It's taken me months to realise that the title is open to misinterpretation, which perhaps is why some people objected. It might suggest that the organisers pick the guests they want at their milonga – which would be gross. 'Him, oh yes, he can come. But not that friend of his, no way. & she's all right, but isn't there anyone better?' I hope my description of the milonga left it clear that invitation is by personal recommendation: people recommend friends, and the organisers invite everyone recommended. My title might have given the wrong first impression.
Once again, I think it's a pity it's necessary to resort to this so we can enjoy a good afternoon of dance. But organisers here don't have the kind of authority some of them have in Buenos Aires, and the dance isn't generally understood or respected here in the way it is there. There are people here who've watched a few TV dance programmes, taken a few tango classes and go out and don't even notice how much disturbance they are causing. They probably think they are bringing a bit of life into a boring evening. All these couples making their way slowly round the room; let's barge into them, wake them up a bit!

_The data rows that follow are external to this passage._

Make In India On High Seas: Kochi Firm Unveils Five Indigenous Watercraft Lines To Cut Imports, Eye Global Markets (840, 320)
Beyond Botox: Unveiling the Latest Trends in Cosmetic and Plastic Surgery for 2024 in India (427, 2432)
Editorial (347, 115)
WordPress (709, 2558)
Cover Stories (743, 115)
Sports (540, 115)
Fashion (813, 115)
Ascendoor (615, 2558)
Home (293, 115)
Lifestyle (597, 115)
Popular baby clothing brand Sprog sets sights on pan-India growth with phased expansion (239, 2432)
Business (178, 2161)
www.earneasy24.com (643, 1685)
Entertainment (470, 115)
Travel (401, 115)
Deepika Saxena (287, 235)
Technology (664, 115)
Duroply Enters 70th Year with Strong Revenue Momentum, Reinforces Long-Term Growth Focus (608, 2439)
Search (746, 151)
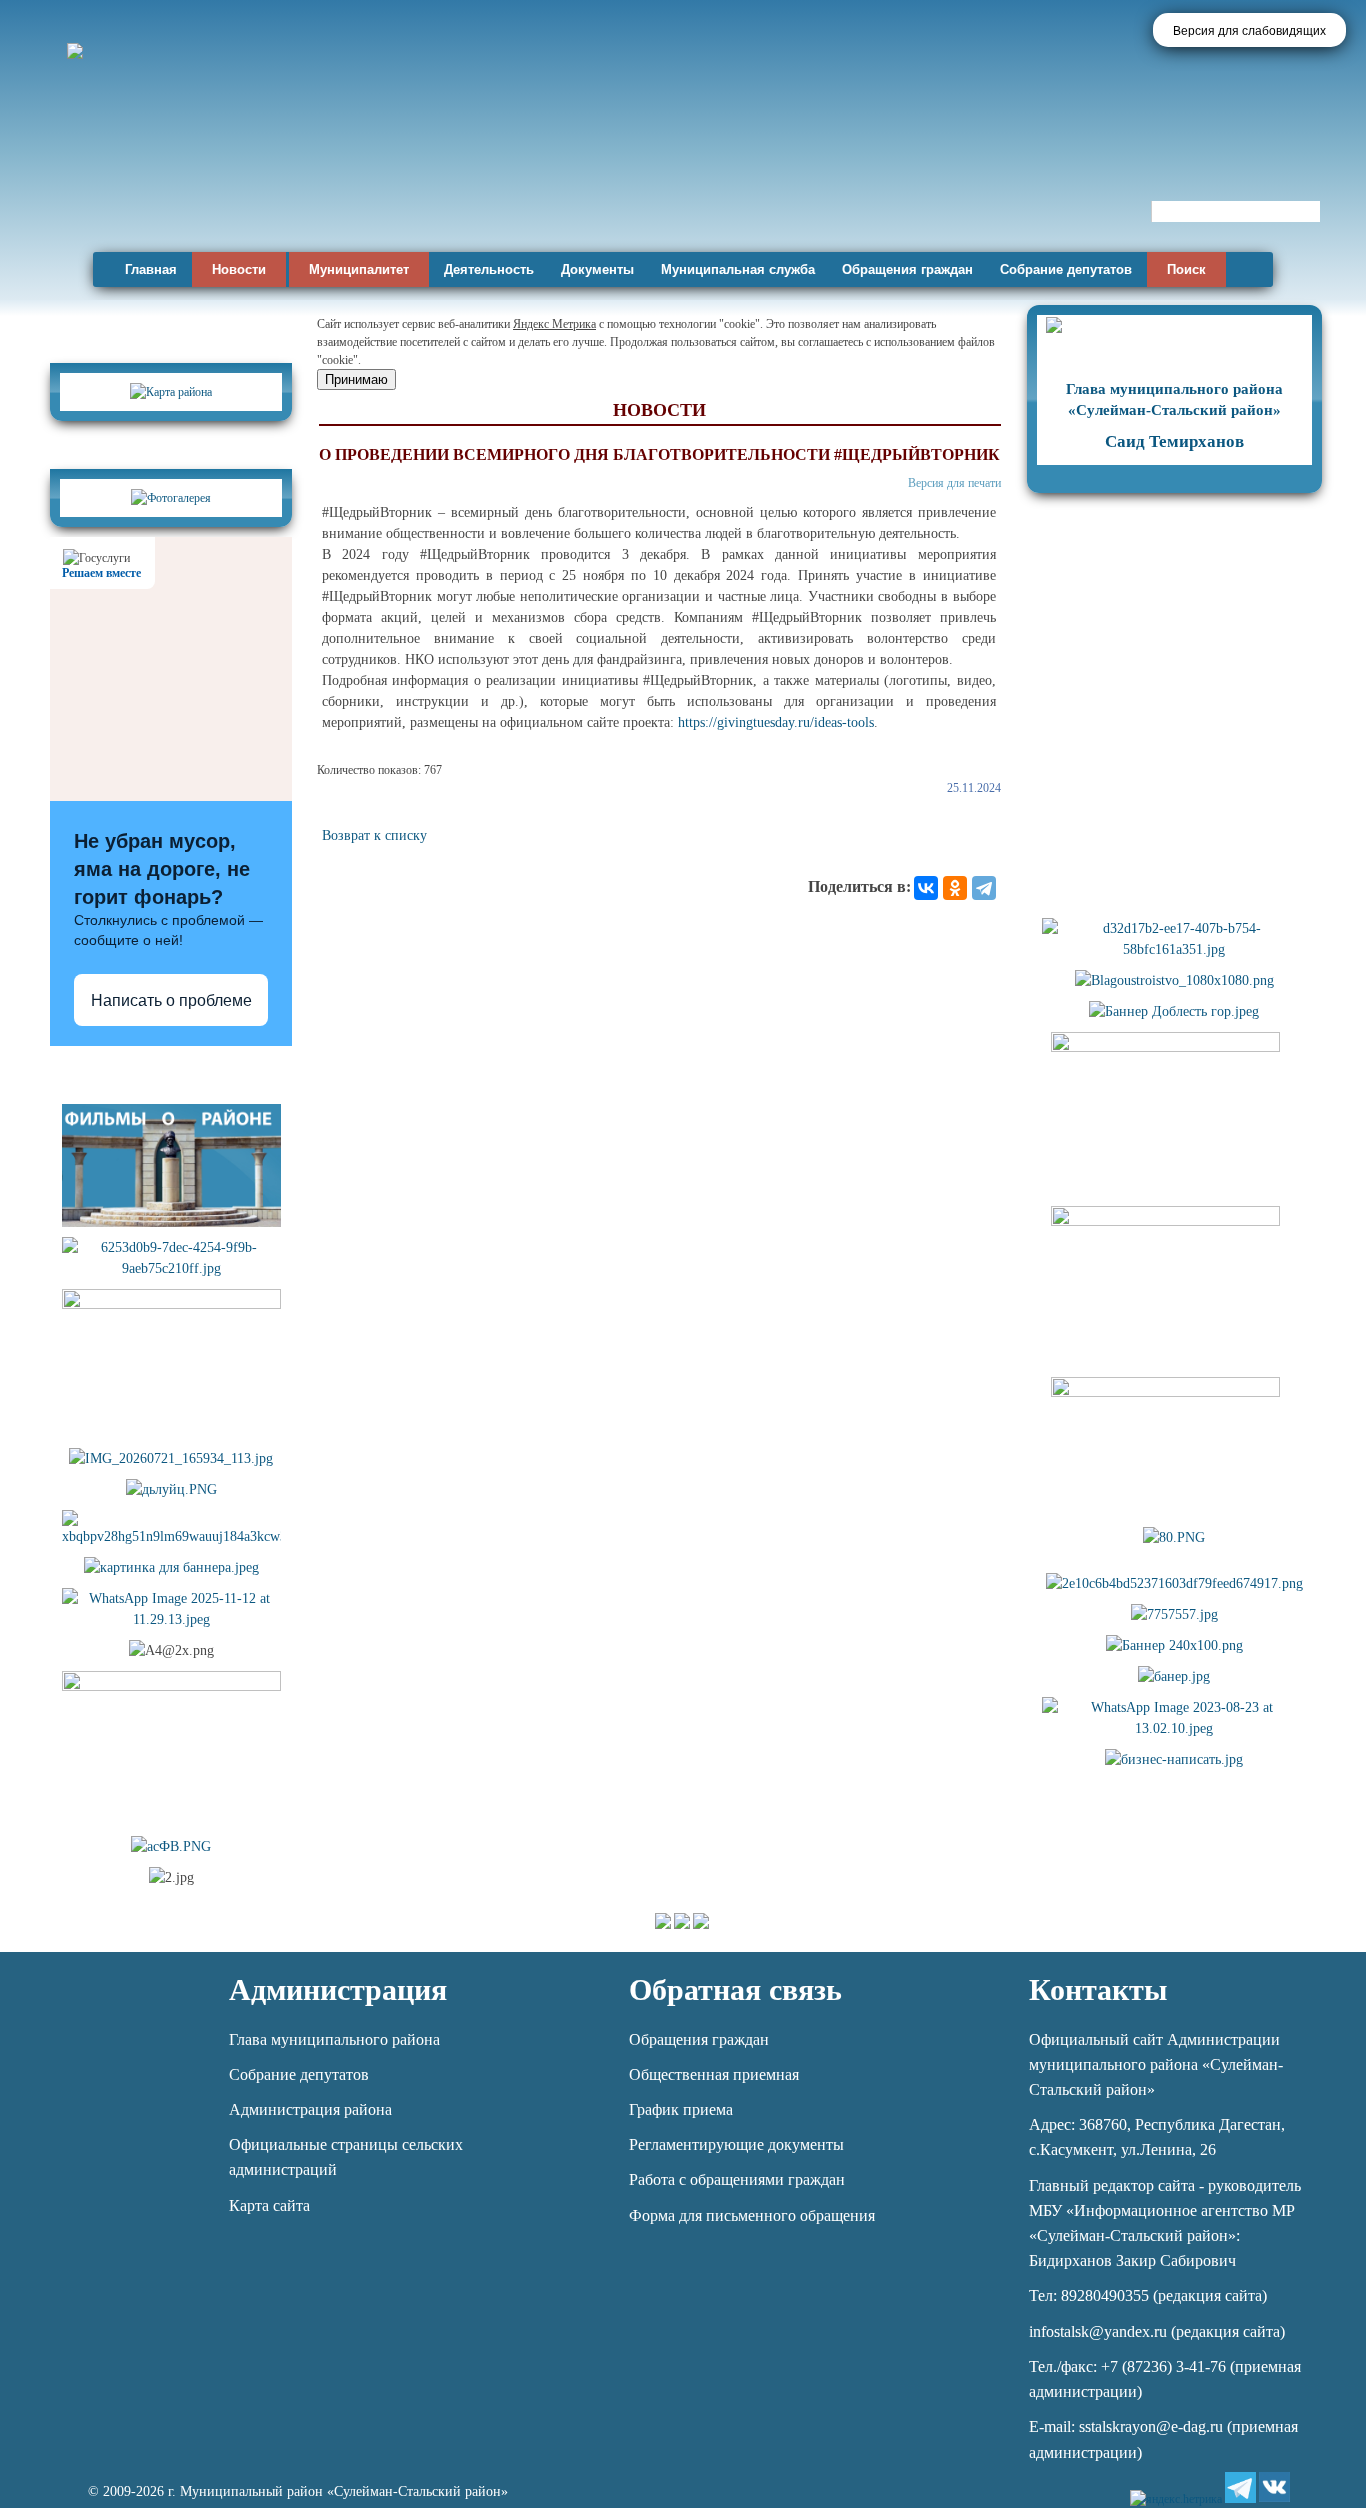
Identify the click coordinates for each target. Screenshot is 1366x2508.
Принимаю (356, 379)
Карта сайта (269, 2205)
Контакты (1098, 1989)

There's also another slightly different system here: there are a few milongas that are open to all, but aren't advertised. You hear about them by being on a mailing list. This has a similar effect. There's a bit of a 'tango underground', but I can't see anything wrong with that, except that it's much harder for the organisers to make ends meet without open access and advertising. They do it because they enjoy a certain kind of milonga: in the circumstances the guest list is the only way to make it happen.